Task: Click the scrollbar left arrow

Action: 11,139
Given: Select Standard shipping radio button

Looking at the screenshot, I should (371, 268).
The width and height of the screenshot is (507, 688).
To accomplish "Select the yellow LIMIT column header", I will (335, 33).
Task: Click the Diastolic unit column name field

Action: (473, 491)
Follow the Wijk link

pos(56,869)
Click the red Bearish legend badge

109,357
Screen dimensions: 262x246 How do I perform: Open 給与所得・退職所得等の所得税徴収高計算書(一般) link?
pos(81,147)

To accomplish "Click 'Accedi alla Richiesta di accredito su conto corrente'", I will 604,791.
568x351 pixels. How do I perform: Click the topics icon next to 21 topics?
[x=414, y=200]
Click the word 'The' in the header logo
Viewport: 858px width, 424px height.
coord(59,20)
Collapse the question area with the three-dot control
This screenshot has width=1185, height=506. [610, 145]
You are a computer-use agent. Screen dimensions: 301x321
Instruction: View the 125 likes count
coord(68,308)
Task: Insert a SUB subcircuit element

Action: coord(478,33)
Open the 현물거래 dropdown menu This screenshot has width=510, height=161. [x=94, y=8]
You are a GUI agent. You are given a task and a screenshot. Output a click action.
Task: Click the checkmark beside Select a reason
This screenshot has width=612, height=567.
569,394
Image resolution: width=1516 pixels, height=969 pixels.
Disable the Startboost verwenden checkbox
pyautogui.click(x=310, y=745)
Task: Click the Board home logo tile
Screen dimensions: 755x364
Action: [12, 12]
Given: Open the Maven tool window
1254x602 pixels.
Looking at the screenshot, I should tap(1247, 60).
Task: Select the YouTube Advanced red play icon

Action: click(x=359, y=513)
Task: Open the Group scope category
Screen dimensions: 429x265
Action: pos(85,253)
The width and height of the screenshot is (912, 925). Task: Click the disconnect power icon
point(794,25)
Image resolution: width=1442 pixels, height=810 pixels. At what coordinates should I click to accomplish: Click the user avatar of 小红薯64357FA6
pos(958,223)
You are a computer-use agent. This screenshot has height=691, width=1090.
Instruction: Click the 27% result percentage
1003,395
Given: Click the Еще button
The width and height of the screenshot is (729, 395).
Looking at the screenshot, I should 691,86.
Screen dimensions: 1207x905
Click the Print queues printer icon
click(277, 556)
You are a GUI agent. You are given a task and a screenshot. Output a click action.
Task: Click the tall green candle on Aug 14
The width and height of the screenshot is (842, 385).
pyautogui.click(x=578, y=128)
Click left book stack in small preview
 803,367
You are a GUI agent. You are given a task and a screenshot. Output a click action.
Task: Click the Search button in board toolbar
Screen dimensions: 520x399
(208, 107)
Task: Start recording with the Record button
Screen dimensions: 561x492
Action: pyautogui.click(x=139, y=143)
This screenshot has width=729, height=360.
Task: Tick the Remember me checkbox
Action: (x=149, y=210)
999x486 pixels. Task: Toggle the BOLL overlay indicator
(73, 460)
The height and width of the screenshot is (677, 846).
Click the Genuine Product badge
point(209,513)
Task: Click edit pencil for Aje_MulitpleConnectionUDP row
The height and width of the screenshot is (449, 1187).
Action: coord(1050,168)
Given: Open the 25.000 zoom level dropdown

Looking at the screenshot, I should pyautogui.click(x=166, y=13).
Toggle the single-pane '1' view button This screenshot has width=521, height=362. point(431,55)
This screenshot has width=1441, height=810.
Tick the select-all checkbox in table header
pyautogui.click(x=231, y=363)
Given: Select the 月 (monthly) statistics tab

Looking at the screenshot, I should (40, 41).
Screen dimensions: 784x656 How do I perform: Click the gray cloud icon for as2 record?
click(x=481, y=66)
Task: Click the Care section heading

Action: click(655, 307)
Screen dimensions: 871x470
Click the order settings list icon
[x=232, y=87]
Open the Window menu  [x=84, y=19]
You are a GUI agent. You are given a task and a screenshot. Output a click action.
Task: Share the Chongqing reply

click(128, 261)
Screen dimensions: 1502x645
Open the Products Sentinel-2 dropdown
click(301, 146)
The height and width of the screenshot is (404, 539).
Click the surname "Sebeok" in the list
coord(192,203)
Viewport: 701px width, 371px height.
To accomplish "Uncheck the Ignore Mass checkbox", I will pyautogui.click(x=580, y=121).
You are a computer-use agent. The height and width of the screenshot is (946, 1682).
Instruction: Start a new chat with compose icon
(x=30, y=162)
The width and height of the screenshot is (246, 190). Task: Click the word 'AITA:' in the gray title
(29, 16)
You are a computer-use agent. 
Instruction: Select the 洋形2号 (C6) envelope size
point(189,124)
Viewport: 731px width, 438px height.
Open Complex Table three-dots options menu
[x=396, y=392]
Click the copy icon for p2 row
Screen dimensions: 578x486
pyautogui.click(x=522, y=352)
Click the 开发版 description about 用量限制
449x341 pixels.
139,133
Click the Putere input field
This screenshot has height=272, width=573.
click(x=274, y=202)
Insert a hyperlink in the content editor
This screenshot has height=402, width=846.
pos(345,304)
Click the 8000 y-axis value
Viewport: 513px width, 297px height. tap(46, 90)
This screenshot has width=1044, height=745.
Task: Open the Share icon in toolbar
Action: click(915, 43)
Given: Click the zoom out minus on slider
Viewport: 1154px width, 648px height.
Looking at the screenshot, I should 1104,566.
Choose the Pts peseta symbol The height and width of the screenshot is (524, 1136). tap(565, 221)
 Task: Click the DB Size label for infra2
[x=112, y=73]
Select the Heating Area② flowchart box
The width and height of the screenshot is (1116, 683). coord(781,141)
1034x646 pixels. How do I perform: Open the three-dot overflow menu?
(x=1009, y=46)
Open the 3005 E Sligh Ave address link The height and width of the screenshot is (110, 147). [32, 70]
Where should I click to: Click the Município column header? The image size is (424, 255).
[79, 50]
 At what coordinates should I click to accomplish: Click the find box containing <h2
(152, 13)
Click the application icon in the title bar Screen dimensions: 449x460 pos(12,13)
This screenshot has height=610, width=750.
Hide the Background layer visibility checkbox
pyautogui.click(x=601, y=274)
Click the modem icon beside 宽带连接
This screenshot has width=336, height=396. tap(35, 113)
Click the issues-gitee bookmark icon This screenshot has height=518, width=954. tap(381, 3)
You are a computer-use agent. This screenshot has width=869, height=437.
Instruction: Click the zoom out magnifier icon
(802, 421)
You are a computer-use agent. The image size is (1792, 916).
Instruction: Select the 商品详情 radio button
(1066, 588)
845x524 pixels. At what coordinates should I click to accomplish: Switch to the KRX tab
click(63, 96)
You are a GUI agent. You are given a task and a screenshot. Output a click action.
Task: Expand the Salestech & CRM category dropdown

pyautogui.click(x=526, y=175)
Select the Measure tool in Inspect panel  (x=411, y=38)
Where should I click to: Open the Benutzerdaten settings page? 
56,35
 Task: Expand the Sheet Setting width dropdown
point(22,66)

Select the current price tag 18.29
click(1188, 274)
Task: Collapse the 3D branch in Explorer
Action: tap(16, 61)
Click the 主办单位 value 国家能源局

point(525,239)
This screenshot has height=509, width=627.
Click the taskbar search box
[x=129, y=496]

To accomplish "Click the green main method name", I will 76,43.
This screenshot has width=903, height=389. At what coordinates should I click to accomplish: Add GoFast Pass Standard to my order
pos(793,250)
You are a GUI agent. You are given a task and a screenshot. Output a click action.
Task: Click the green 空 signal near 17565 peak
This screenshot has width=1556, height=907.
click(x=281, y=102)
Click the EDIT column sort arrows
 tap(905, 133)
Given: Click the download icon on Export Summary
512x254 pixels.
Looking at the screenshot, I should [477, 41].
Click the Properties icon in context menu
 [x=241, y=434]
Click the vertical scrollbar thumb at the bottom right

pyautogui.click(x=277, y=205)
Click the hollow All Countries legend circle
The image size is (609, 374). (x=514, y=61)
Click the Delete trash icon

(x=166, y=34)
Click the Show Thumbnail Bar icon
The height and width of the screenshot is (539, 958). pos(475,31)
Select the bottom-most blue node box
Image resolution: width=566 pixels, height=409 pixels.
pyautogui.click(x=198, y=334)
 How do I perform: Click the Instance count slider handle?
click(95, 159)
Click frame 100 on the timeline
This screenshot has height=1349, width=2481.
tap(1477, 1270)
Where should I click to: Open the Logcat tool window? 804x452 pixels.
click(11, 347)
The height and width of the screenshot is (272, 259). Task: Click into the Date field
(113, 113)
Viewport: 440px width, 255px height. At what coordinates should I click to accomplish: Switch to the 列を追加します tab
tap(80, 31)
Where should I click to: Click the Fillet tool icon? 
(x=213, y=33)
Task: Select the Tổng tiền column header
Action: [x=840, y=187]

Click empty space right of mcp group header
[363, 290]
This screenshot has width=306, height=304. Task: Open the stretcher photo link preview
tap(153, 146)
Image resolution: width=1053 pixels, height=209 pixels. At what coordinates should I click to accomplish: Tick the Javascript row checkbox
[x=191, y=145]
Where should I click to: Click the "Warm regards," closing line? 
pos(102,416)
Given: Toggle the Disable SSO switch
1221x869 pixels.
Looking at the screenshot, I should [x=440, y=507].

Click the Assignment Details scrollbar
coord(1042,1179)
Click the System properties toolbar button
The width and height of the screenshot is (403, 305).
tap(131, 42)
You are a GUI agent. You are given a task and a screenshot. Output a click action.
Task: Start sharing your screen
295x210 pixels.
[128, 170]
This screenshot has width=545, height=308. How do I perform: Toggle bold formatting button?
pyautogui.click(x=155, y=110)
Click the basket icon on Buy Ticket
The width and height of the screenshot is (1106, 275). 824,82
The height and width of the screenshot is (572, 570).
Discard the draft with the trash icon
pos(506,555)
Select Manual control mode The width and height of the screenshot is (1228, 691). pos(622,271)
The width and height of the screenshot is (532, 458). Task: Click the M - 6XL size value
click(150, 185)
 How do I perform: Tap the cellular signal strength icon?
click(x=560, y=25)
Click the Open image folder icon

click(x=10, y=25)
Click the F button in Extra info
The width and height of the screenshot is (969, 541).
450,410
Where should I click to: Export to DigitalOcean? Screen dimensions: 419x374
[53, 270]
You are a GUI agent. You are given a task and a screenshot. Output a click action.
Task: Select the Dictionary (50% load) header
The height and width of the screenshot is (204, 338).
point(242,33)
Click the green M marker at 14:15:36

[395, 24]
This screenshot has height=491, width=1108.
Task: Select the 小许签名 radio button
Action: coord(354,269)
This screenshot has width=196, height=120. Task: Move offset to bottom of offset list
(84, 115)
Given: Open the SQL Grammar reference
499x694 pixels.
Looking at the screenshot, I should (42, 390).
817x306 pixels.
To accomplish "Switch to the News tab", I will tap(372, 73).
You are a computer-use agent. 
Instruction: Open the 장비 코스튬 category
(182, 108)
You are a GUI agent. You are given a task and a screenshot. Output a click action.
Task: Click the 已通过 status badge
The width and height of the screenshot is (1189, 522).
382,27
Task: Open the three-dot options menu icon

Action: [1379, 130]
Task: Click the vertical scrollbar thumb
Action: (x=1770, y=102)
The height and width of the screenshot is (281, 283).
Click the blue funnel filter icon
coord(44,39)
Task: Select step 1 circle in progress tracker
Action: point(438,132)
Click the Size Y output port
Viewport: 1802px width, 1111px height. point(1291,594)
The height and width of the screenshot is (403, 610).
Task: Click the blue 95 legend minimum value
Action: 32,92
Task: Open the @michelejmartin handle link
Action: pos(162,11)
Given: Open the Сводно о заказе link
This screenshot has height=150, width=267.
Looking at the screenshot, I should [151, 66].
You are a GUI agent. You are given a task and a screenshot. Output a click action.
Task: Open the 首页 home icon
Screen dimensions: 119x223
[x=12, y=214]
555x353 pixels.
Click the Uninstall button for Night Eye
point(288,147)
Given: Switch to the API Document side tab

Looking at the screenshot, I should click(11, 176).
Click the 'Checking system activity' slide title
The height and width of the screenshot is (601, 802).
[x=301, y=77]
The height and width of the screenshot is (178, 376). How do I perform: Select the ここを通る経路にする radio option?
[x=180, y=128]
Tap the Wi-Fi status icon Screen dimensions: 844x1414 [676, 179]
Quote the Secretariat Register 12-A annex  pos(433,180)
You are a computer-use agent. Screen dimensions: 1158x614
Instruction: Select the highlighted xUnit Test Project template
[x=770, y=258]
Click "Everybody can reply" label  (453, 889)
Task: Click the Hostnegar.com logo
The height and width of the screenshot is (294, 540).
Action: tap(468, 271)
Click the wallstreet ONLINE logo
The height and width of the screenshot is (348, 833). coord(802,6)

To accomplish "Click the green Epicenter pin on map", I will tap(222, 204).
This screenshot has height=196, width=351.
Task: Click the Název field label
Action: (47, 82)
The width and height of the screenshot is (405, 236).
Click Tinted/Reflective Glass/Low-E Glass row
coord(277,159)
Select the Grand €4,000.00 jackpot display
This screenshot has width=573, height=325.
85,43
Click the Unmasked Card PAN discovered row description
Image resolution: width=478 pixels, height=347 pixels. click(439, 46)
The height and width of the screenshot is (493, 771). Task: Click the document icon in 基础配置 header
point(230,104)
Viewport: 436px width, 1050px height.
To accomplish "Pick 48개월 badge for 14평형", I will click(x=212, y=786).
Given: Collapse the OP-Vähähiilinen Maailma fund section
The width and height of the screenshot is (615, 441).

TO BE DONE — Reproduce the listing from the line with "You are a computer-use agent. Screen dimensions: 301x321" to the line with "point(794,25)", substituting "Display size" for every occurrence of "Screen dimensions" and leaving everything else unchanged.

PROBLEM SOLUTION —
You are a computer-use agent. Display size: 301x321
Instruction: View the 125 likes count
coord(68,308)
Task: Insert a SUB subcircuit element

Action: coord(478,33)
Open the 현물거래 dropdown menu This screenshot has width=510, height=161. [x=94, y=8]
You are a GUI agent. You are given a task and a screenshot. Output a click action.
Task: Click the checkmark beside Select a reason
This screenshot has width=612, height=567.
569,394
Image resolution: width=1516 pixels, height=969 pixels.
Disable the Startboost verwenden checkbox
pyautogui.click(x=310, y=745)
Task: Click the Board home logo tile
Display size: 755x364
Action: [12, 12]
Given: Open the Maven tool window
1254x602 pixels.
Looking at the screenshot, I should tap(1247, 60).
Task: Select the YouTube Advanced red play icon

Action: click(x=359, y=513)
Task: Open the Group scope category
Display size: 429x265
Action: pos(85,253)
The width and height of the screenshot is (912, 925). Task: Click the disconnect power icon
point(794,25)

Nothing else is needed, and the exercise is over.